À ce titre, la soutenabilité de la dette ne dépend pas uniquement du montant, mais de la monnaie, du taux et de la crédibilité institutionnelle.
Dette et croissance : un équilibre fragile
L’augmentation de la dette mondiale repose sur un pari implicite :
- la croissance future et l’inflation modérée permettront d’en diluer le poids réel.
Dans les faits :
- l’inflation agit comme un impôt invisible sur les créanciers ;
- les taux d’intérêt durablement plus élevés renchérissent le coût du refinancement ;
- les marges de manœuvre budgétaires se réduisent progressivement.
Le système tient, mais il devient de plus en plus dépendant de conditions financières favorables.
Qui est réellement en danger ?
Contrairement aux discours alarmistes, les pays les plus endettés ne sont pas toujours les plus fragiles.
Les véritables zones de risque sont :
- les États sans souveraineté monétaire ;
- les économies dépendantes des capitaux étrangers ;
- les pays exposés à un choc de taux ou de change brutal.
À l’inverse, les grandes puissances monétaires disposent encore d’un temps long.
Conclusion : un monde qui vit à crédit… durablement
La dette mondiale n’est ni une aberration ni une bombe imminente.

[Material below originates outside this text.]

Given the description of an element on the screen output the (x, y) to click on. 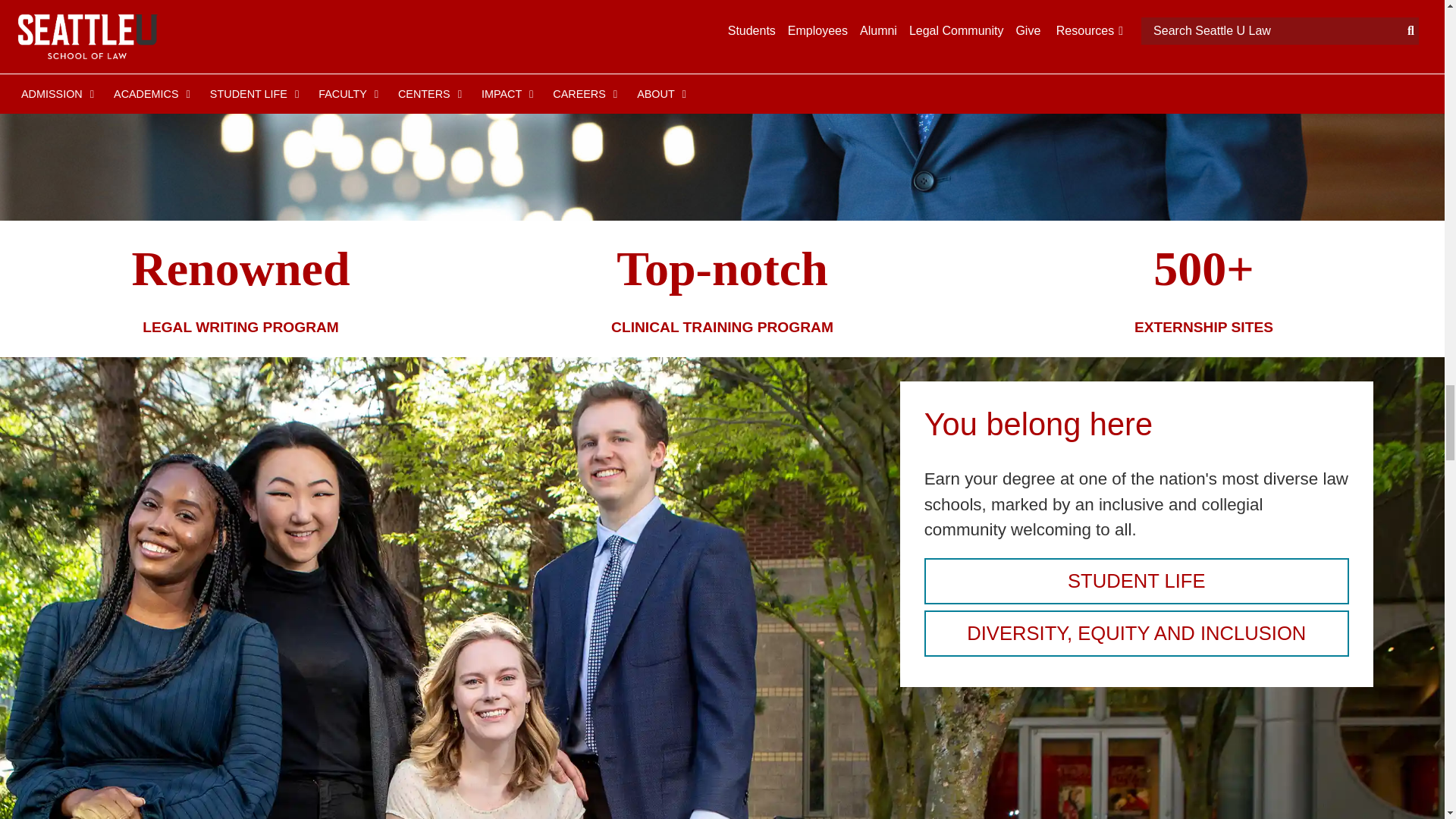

Elle est devenue l’architecture même de l’économie mondiale.
Tant que :
- la confiance dans les grandes monnaies tient,
- les États peuvent refinancer leurs échéances,
- la croissance évite une stagnation prolongée,
le système perdure.
Mais plus la dette augmente, plus le moindre choc — géopolitique, financier ou monétaire — devient potentiellement systémique.
La dette n’est plus une exception.
Elle est le langage commun de l’économie mondiale contemporaine.
FAQ
Quelle est la dette mondiale en 2025 ?
La dette publique mondiale dépasse 111 000 milliards de dollars en 2025, selon le FMI.
Quel pays a le plus de dette ?
Les États-Unis détiennent la plus grande part de la dette mondiale, avec environ 34,5 % du total.
La dette mondiale est-elle dangereuse ?
Elle n’est pas immédiatement dangereuse, mais elle accroît la vulnérabilité du système financier mondial aux chocs économiques.
Pourquoi certains pays supportent mieux la dette ?
Les pays disposant d’une monnaie forte et d’une banque centrale crédible supportent mieux un niveau élevé de dette.